Trustees would have to weigh the proposed sale against future profits that employees might earn from the business and “would need to be confident that the buyer wouldn’t be looking at redundancies”.

“It would be difficult in practice for the trustees of an EOT to conclude that selling the business is in the interests of the employees,” says Goodley.

What are the other options?

Some managers will demand a management buyout because it rewards them with a greater share of the business, says Cooper.

“Sometimes it’s better to go with that and keep them on board rather than lose them and have the company go bust,” he says. “My one key message with EOTs is to think about the different groups that will be affected: shareholders, employees and senior management. It needs to work for all of them in the long term to be a success.”

A management buyout, in which members of a company’s management team purchase the business from its owners, is an alternative that, together with trade deals and PE buyouts, give founders the full payment upfront.

But MBOs can be less attractive than employee ownership trusts, Emms says, because they do not confer the same tax breaks and can saddle managers with debt.

“The issue when you compare a management buyout with an employee ownership trust is it does require the management team to have the resources to be able to buy out the former shareholders.

“If they don’t have that money, they would need to take on debt and potentially give personal guarantees.

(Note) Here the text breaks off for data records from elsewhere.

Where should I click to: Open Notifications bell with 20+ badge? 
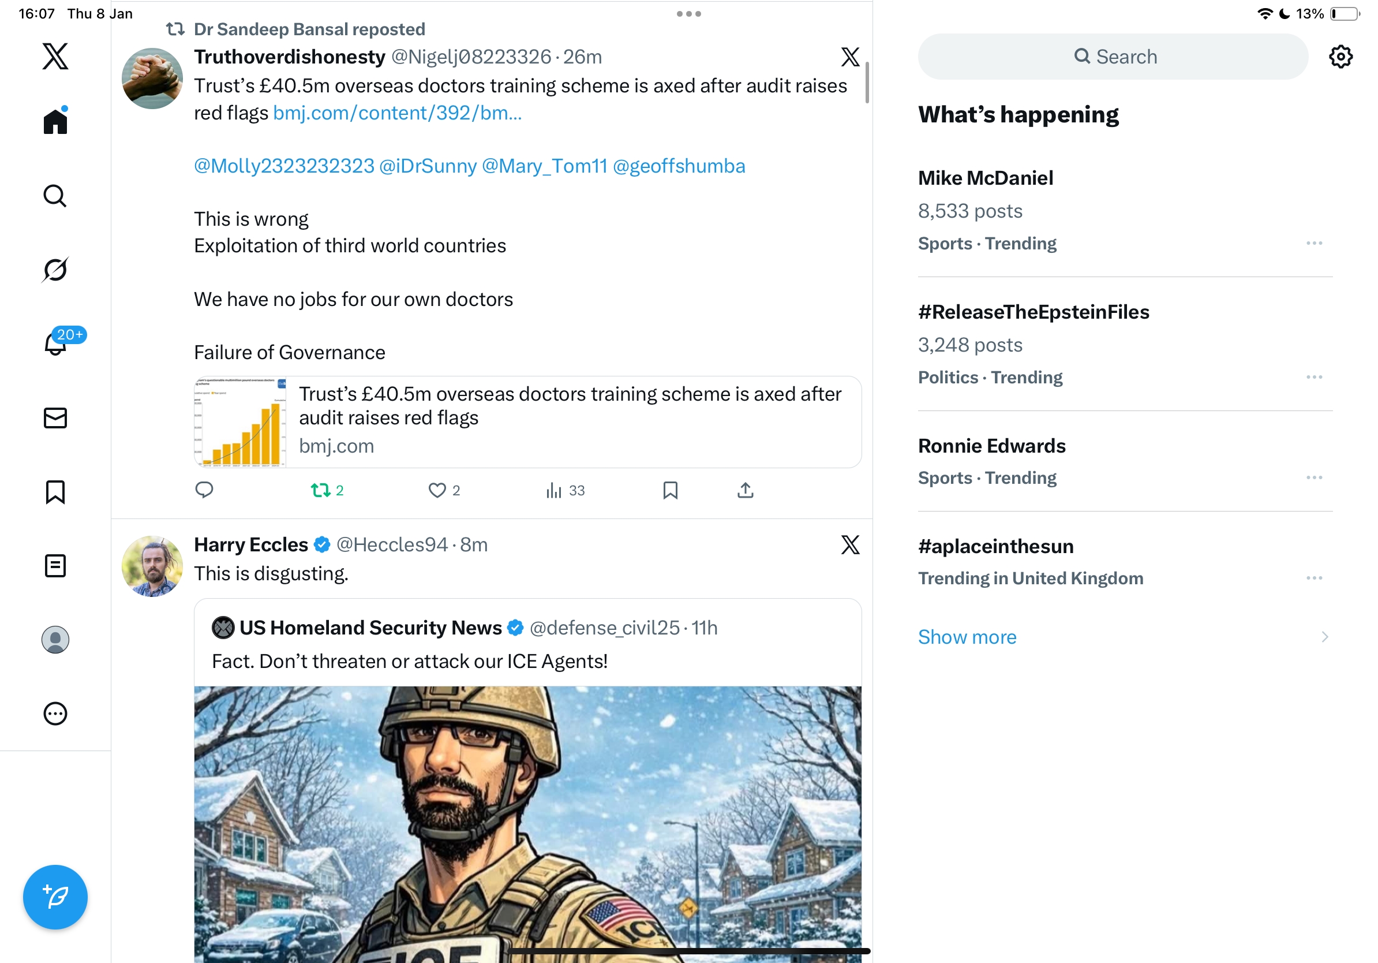pos(56,343)
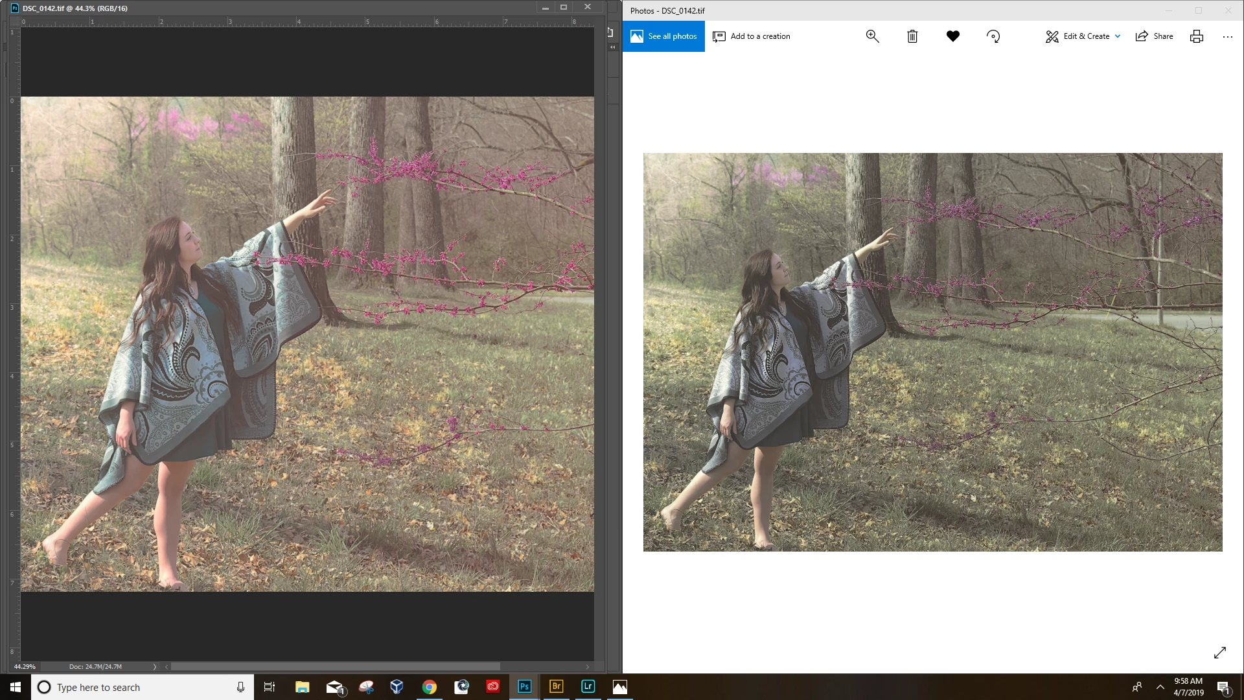Screen dimensions: 1244x700
Task: Click the Share button
Action: [x=1155, y=36]
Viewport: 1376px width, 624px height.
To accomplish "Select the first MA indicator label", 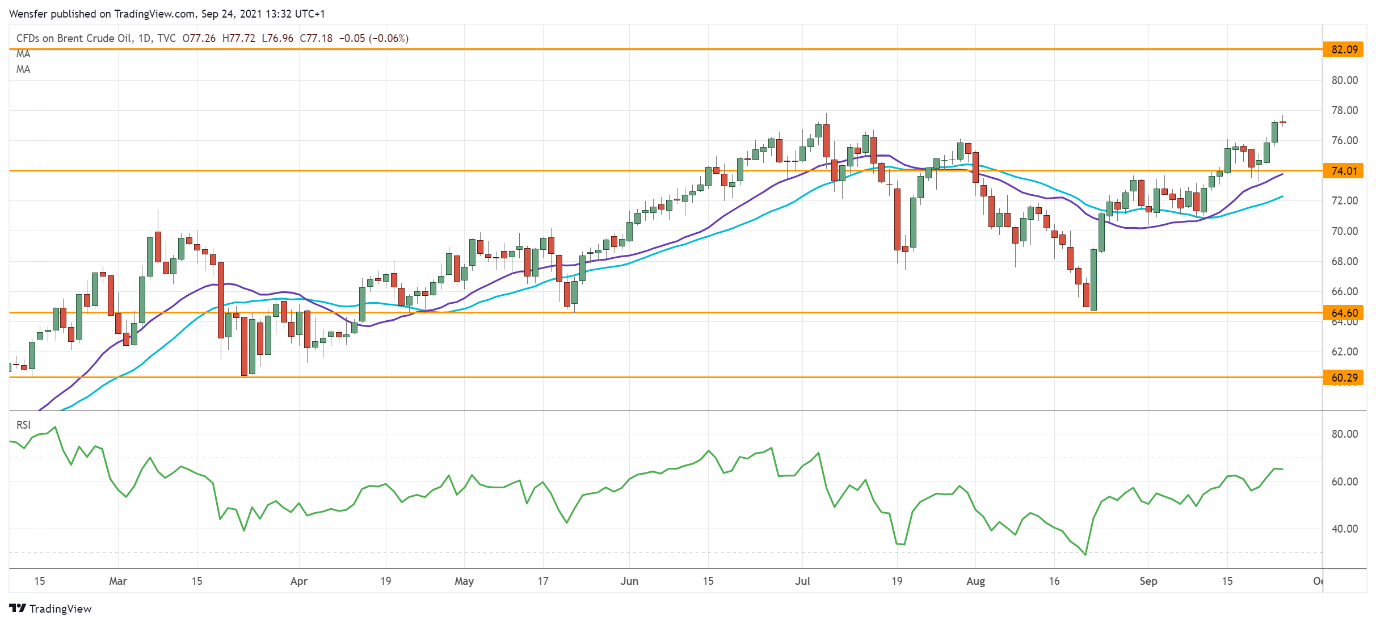I will point(23,54).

They may be reluctant to do that on top of their existing mortgages and liabilities,” he says.

Trade deals, where the company is sold to a third party, have “historically been the most common exit” for owners and often bring in cash and expertise in the form of a buyer from the same industry, says Liz Barton, partner and head of corporate at law firm Doyle Clayton.

They allow sellers to “walk away” entirely from the business — unlike many private equity deals, adds Helen Coward, tax partner at Simmons & Simmons.

“Most of the time in PE transactions, the seller will remain involved,” says Coward, noting that this can be a boon to entrepreneurs who want to continue having a say in how their business is run.

Goodley says he is telling clients to consider their options but to wait before selling, given that the new IHT rules only come into effect in 2026. “We’ve got this period now where nothing’s really changing, so I’m saying don’t do anything hasty.”